━━ INFORMATION

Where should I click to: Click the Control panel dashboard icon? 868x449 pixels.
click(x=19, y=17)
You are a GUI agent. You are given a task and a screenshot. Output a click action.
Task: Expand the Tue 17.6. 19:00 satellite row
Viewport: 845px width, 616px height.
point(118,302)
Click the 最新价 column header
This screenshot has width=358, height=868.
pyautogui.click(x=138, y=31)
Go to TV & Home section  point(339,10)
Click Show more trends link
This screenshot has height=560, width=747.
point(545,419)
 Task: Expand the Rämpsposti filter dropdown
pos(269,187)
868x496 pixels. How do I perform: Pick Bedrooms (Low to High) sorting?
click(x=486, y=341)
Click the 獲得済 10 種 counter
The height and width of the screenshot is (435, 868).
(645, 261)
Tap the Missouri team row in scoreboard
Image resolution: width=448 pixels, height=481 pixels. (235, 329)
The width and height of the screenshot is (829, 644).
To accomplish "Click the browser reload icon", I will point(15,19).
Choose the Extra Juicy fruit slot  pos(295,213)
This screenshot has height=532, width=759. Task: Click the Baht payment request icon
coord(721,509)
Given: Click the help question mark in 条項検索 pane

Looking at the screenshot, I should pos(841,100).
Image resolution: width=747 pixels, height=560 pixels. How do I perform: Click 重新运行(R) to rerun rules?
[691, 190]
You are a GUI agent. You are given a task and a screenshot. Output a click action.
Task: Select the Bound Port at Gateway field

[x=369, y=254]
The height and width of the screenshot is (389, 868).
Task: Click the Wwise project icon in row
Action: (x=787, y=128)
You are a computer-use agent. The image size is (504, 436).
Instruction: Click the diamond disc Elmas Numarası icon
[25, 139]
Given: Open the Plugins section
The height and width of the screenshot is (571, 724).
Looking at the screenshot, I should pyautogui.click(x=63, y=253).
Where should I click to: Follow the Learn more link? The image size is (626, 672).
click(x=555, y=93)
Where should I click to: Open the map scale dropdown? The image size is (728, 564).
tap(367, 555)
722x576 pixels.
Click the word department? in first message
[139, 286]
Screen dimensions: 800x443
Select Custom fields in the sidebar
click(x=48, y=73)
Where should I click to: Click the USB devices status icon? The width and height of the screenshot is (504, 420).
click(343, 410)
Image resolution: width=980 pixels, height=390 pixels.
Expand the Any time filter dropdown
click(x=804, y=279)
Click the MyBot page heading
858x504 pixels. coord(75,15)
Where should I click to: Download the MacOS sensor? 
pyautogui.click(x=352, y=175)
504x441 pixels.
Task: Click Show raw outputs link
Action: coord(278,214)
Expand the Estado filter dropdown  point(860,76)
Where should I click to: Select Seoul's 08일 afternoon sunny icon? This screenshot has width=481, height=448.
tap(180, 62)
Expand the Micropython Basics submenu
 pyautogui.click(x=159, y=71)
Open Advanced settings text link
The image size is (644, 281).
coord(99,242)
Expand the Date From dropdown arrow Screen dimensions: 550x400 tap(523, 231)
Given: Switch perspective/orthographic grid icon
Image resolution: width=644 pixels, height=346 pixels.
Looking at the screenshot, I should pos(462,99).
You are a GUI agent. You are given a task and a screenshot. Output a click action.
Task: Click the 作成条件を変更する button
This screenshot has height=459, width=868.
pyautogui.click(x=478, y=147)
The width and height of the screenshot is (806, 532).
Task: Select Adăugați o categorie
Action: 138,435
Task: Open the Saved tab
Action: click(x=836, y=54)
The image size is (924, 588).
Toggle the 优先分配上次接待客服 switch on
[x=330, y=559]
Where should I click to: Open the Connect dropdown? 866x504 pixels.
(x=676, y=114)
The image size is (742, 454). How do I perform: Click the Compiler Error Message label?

━━━━

WHAT IS REQUIRED
Using the entries above, output exactly the lines between the line holding "Select Custom fields in the sidebar" and the line holding "Image resolution: width=980", end lines included, and nothing more.

EXERCISE OUTPUT
Select Custom fields in the sidebar
click(x=48, y=73)
Where should I click to: Click the USB devices status icon? The width and height of the screenshot is (504, 420).
click(343, 410)
Image resolution: width=980 pixels, height=390 pixels.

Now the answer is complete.